Dave Maass, a researcher at the non-profit digital rights group "Electronic Frontier Foundation" calls the readers "the nosy neighbor on steroids."
"Automated license plate readers are a form of mass surveillance," he said.
Maass said he thinks it's bizarre that an HOA would replace its old cameras with license plate reading cameras if its only intention was to monitor gate damage.
"It could show how often you're coming into the neighborhood and when you're leaving the neighborhood, and who you're visitors are and who they're not, when they're coming and when they're going. What if I don't want people to know my girlfriend was over late at night," he said.
Maass said there's also a potential security risk if this type of data gets into the wrong hands.

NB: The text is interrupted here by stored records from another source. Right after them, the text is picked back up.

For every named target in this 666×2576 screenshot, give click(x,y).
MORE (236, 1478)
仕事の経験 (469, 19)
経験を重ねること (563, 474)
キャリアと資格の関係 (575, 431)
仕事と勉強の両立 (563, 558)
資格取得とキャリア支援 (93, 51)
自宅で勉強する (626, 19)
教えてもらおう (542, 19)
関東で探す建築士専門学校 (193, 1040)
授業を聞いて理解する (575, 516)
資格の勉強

"Unless you have very rigorous controls in place to ensure that every time someone searches the system that its actually monitored and audited, you're really opening up the potential for abuse," he explained.
According to the HOA, all data is securely stored with state of the art encryption, and the HOA maintains that it will not track individual's vehicles that enter and exit the property.
Davidson, who has an IT background, said he isn't buying it.
"This isn't about safety and security. It's about privacy and having someone looking over your shoulder like big brother," he said. "It feels like I'm being spied upon."
The company that provided the cameras, Flock, told NBC 5 that all of the footage and data from the cameras is automatically deleted after 30 days.
The company said residents who are uncomfortable with this system can opt out, so that when they drive in, the footage will automatically delete.
Nonetheless, Davidson said he's currently working with other residents to petition the removal of these cameras.